On June 2, the same court that convicted Mubarak to life also acquitted Salem (in absentia) because his crimes had prescribed. The multi-millionaire, who Egyptian bloggers call "The Godfather of Sharm el-Sheikh," got off scot free from this deal, but he is still under investigation for allegedly maneuvering to obtain a contract to supply Israel with gas.
Besides that, he was also found guilty (in absentia, as usual) of another shady real estate operation: the purchase of land in Bayadeya, an island on the Nile that is a natural park, which he obtained through former Prime Minister Atef Ebeid. His sentence for that offense is 15 years. Meanwhile, in October 2011 the courts served him with a further seven-year sentence for laundering 1.6 billion euros from his gas business. So the Egyptian authorities are keen to get him back.
Salem left Egypt on January 29, just 12 days before Mubarak resigned, and he took refuge in his palatial home in Madrid. Ever since his arrest, he has been desperately trying to avoid extradition, and so far he has been successful. The High Court authorized his transfer on the grounds that he was using his Spanish nationality in a fraudulent manner, but last week the Constitutional Court suspended that measure until his appeal for legal protection is resolved. Meanwhile, Salem shows up at the police station every morning and continues to live in his Madrid mansion.
What is Egypt's richest man doing with a Spanish passport? "He is a man with strong roots in this country, who has been living here for many years," says one of his employees. "His children also live in Madrid, and they take their own children to school here. He has traveled in Spain a lot. He loves it. And he has not done more business here because he wanted to take the wealth to his country, Egypt, to help develop it. He always told me about the needs of his village."

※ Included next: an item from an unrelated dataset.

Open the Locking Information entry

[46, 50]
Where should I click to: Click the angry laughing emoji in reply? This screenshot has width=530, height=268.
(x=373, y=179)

This employee also adds that Salem - who declined requests for an interview with EL PAÍS, as did his children - is a tireless worker and an extremely good businessman, and that his enormous fortune is a result of his personal talent. "I have read and heard terrible things in the last few months about Mr Salem, but I have been with him for 32 years and I tell you that none of it is true. I never even heard him talk about Mubarak, for instance."
His two children, Jaled and Magda, who are also wanted by Egypt, have had Spanish nationality since 1998 and 1997, respectively, and they also live in La Moraleja, in two homes owned by the Salem family that were purchased in 1990 and 2001, and which police say are worth seven million euros. In Spain alone, Salem owns seven other properties in Marbella that are worth more than three million euros, besides several luxury cars.
For now, the only court Salem has faced is the High Court, over money laundering and the extradition case. Salem has denied that he fled Egypt over fears that the Mubarak regime was about to fall.
"I left Egypt because I am Spanish, and my intention was to go home, as usual," he said. "The situation in Cairo was very dangerous."
Salem also said that all the accusations against him are "false, outrageous, untrue and politically motivated." But the sentence he repeated the most, in English, was: "I am Spanish, like my children and my grandchildren." Before adding: "I love this country."